Port officials on June 19 are expected to consider $300 million in financing that would prepare the country’s largest oil-export port—Corpus Christi, Texas—to handle a surge in U.S. shale production over the next five years.
International buyers would like more U.S. crude but are unable to get it because of infrastructure constraints along the U.S. Gulf Coast. Terminals originally designed for imports only recently have revamped operations to handle exports including accepting larger tankers preferred by China and other oil buyers.
Read “Corpus Christi’s Heyday Looms”
The Port of Corpus Christi Commission is voting on a plan that would authorize it to raise the debt next month through underwriters led by Wells Fargo & Co., Citigroup Inc. and JPMorgan Chase & Co.

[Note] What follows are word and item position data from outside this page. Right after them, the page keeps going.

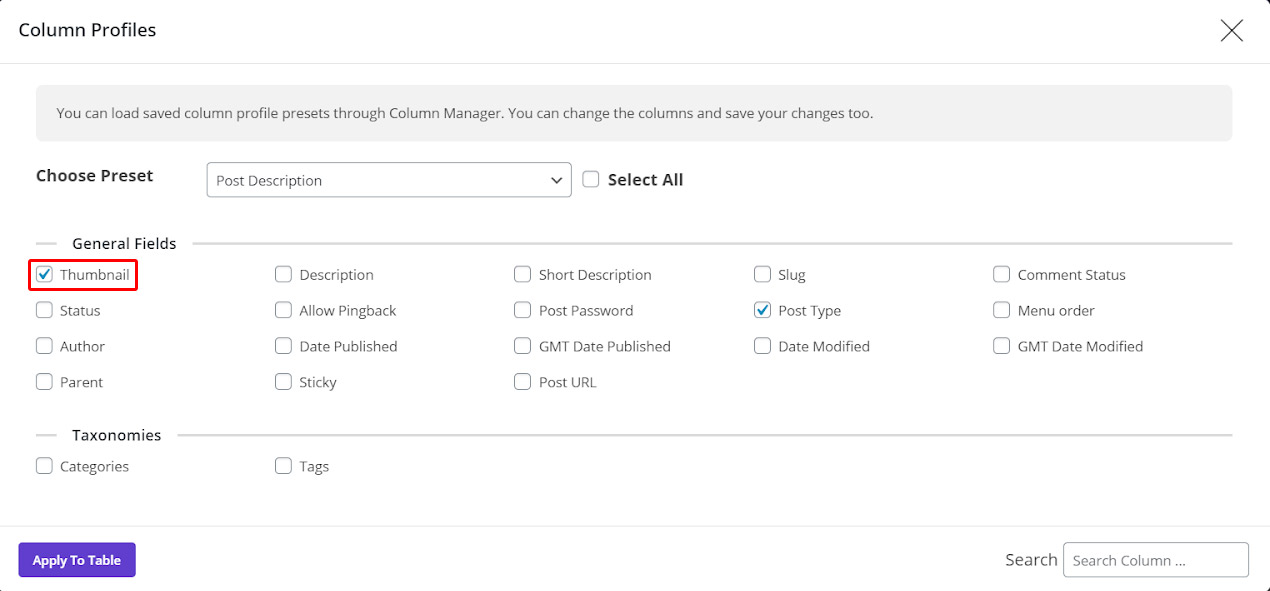Check the Allow Pingback option
1270x591 pixels.
283,310
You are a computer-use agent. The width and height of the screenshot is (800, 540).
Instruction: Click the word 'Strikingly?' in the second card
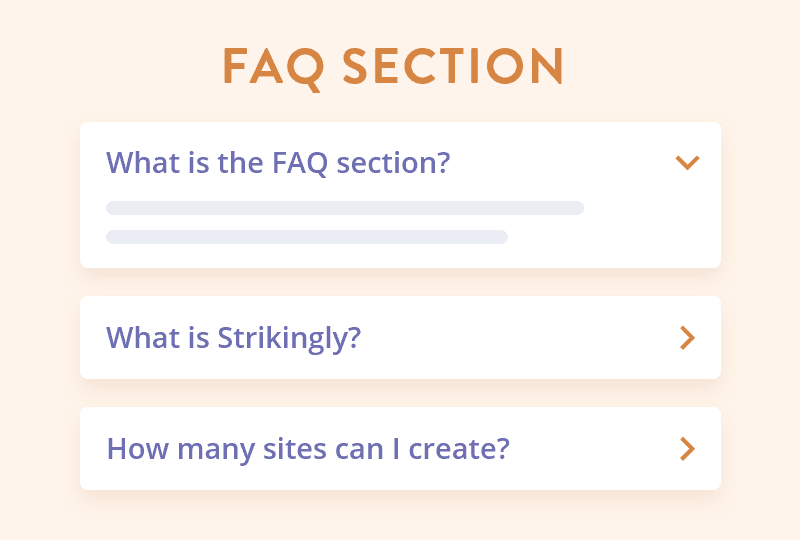pos(289,339)
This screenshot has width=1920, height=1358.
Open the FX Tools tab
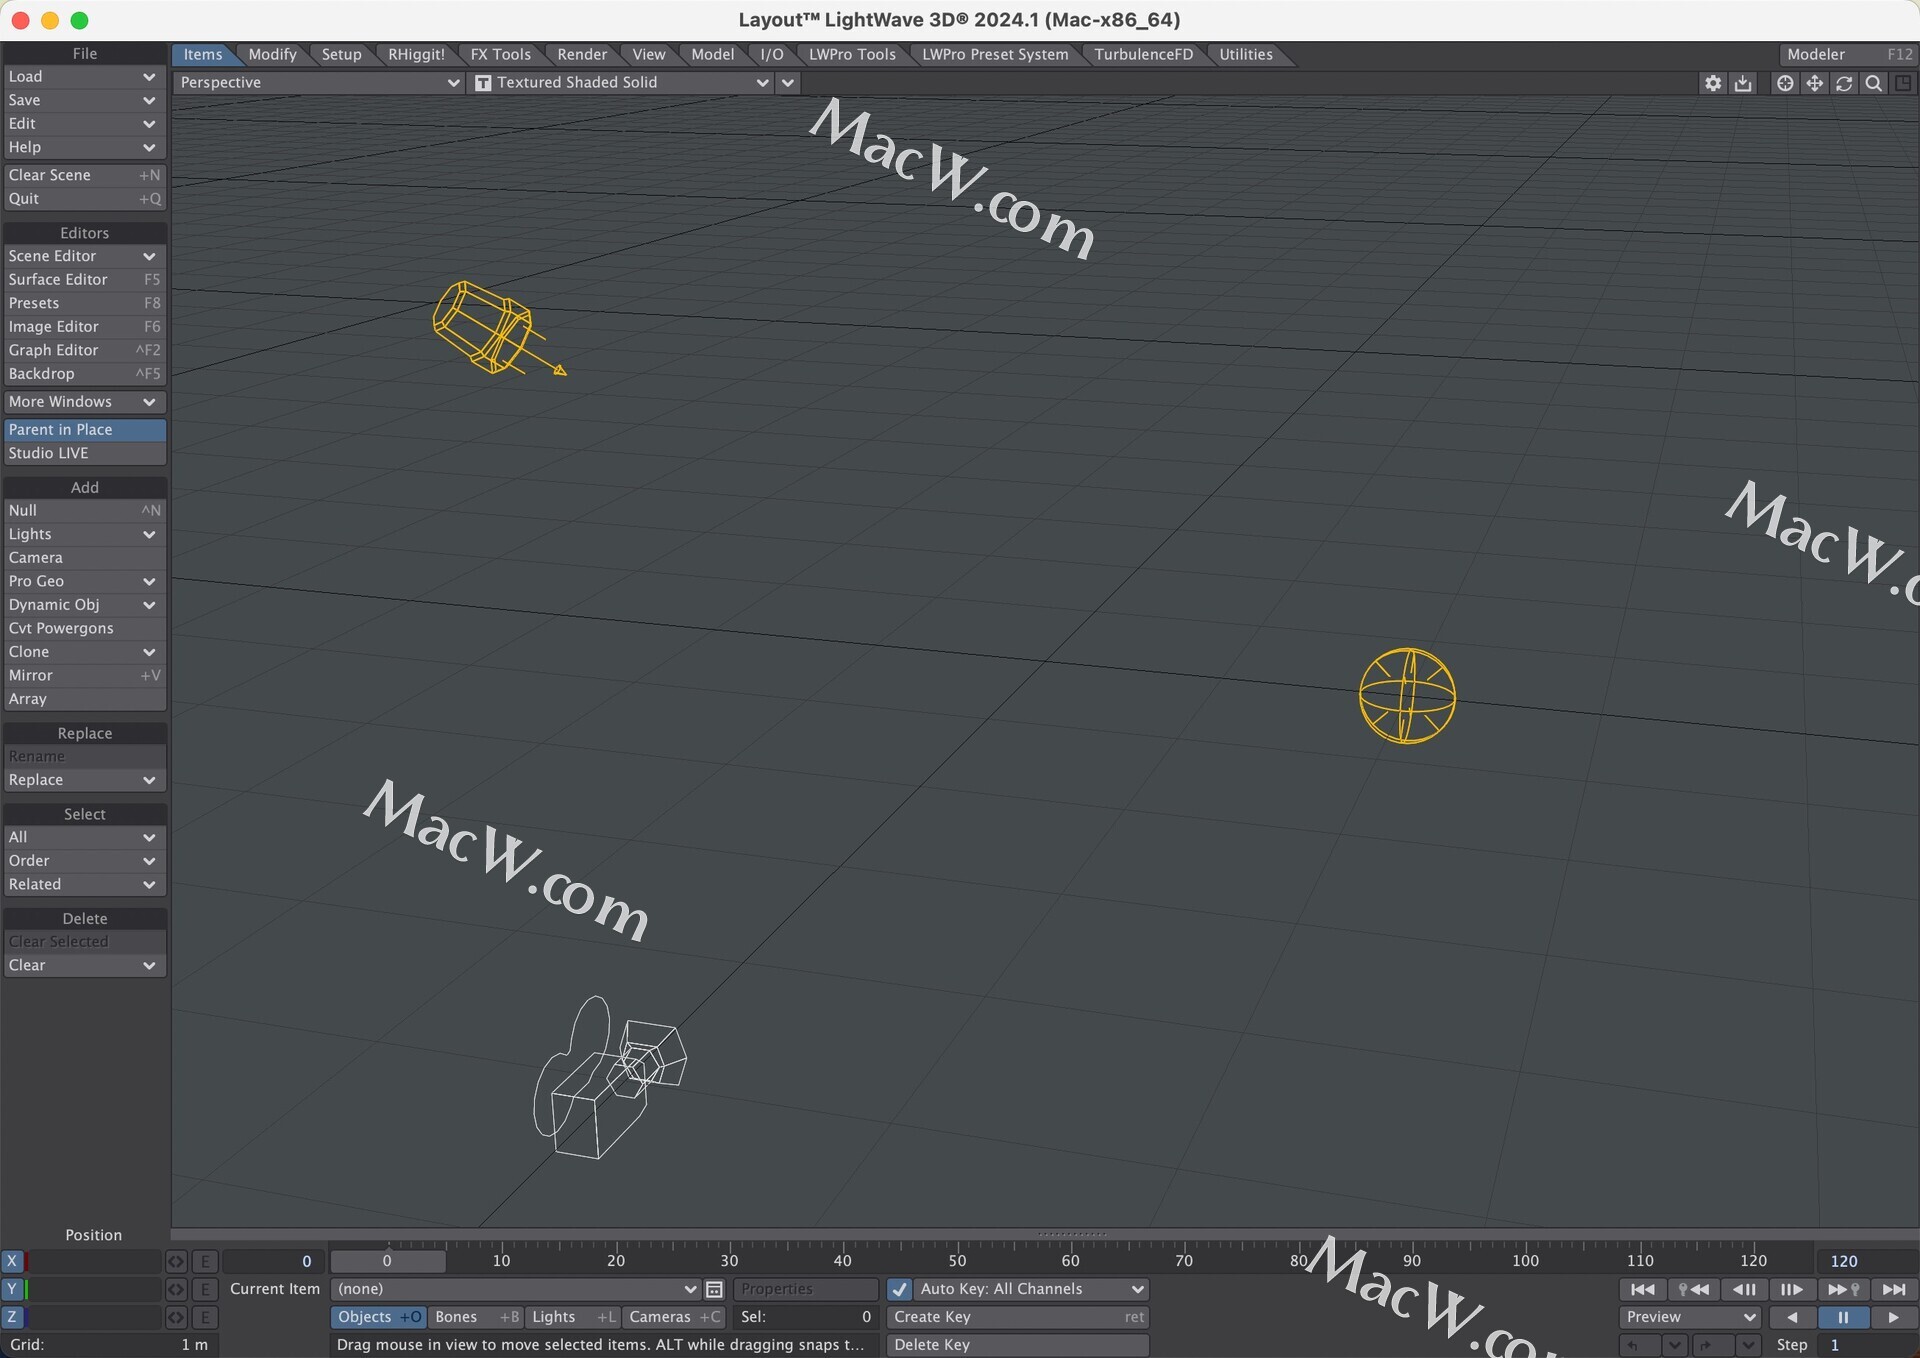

The port is prepared to levy new user fees for the debt costs if the U.S. government does not reimburse it for spending the money to deepen and widen port facilities to accept larger ships, according to a port official. A decision to raise fees for dredging, which could begin as early as September, would be rare among U.S. Gulf Coast ports.
“We don’t want to be the next bottleneck” to U.S. oil exports, said Sean Strawbridge, CEO of the Port of Corpus Christi Authority.
The United States is now exporting more than 2 million barrels of oil a day, but the largest tankers currently only move in and out of a Louisiana offshore port because others are not deep enough.
Corpus Christi exports 800,000 barrels per day (bbl/d) of crude, Strawbridge said. It sits on the U.S. Gulf Coast near two of the nation’s largest oilfields, the Permian Basin and Eagle Ford shale, which together produce about 4.7 million bbl/d, nearly half of the total U.S. production.
The channel’s existing 47-foot-depth restricts it from fully loading crude tankers that carry up to 1 million barrels. Smaller vessels must finish loading the tankers offshore, he said. The project will deepen the channel to 54 feet for larger tankers, he said.
Oil export capacity from the Corpus Christi area is expected to rise to 3.3 million bbl/d by 2021 from 1.3 million bbl/d this year, keeping its rank as the top oil export port, according to energy research firm Wood Mackenzie.
This year, the south Texas port received $36 million from the U.S. federal government to start work on a $335 million expansion that would allow Corpus Christi by 2021 to accept tankers with capacity of 1 million barrels of oil. The port contributed another $44 million and aims to use that money and the debt to expand the ship channel.
“To continue to compete against OPEC, over time we have to have a better system of getting the oil offshore,” said Sandy Fielden, an analyst at equity research company Morningstar.